The second white paper reviews barriers to patient and provider engagement, along with educational and operational support tools as well as:

  • Medicaid strategies at the federal-, state-, Medicaid managed care organization-level;
  • the use of data to target strategies and track progress;
  • leveraging Medicaid benefits to cover engagement tools such as telehealth and services provided by CBOs; and
  • other issues such as cultural competency, enrollment changes, privacy issues, and substance use.  

Lessons from the States

To encourage intra-state collaboration in implementing these strategies, AcademyHealth convened eight states’ Medicaid programs, public health departments and Medicaid managed care organizations to learn how each state is using diverse strategies for PrEP clinical care services based on the unique landscape of the HIV epidemic and the needs of at-risk populations, as well as Medicaid services available, in their state. Additionally, subject matter experts including patient advocates, clinicians, nurses, and actuaries attended to provide guidance and feedback to the state teams.

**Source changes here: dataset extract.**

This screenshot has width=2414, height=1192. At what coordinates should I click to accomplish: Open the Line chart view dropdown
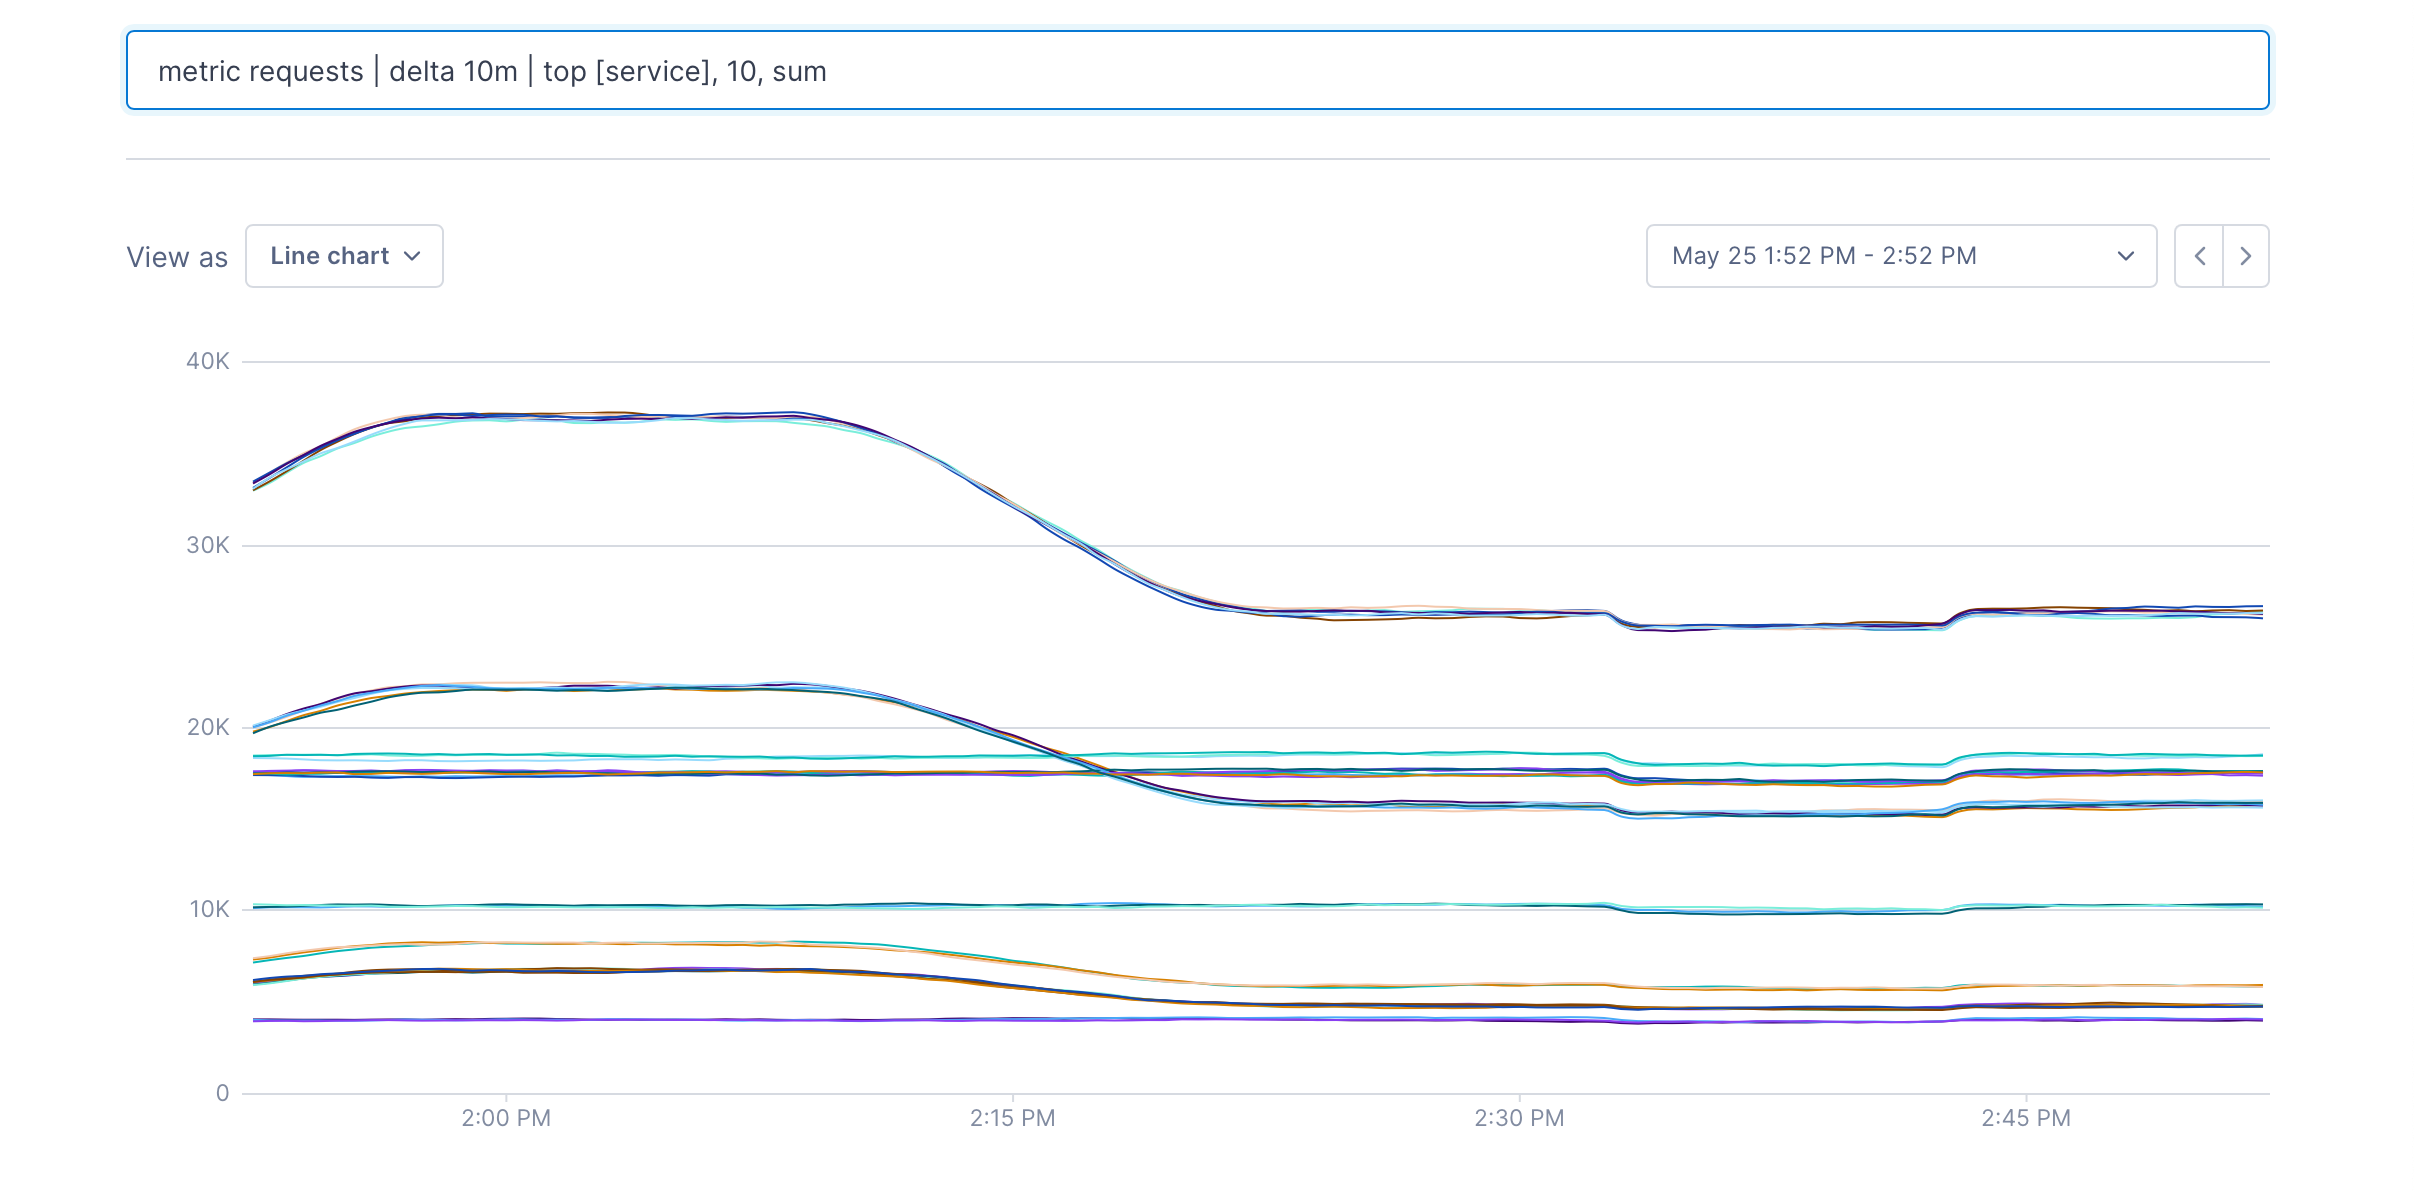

The AcademyHealth convening hosted both states with established intra-agency collaborations, and other states who were meeting their peer agencies for the first time and exploring what an intra-state agency collaboration might look like. States also identified other stakeholders and assets they could engage in their state’s strategies, including strategies to improve access and education such as scope of practice policies to allow reimbursement for pharmacists and nurses to provide tests and prescribe PrEP, and collaborating with physician associations to establish continuing medical education (CME) credits for PrEP care delivery education. States also considered strategies to improve awareness and reimbursement, from “dear colleague letters” to actuarial toolkits to changing prior authorization policies.

States discussed barriers they anticipated, especially in non-expansion states, and considered forming regional cohorts to continue collaborating across states once the meeting ended. While this meeting was simply a stepping stone in connecting agencies and spurring collaboration, it was incredible to see what happens when motivated stakeholders come together to work on solutions to complex problems.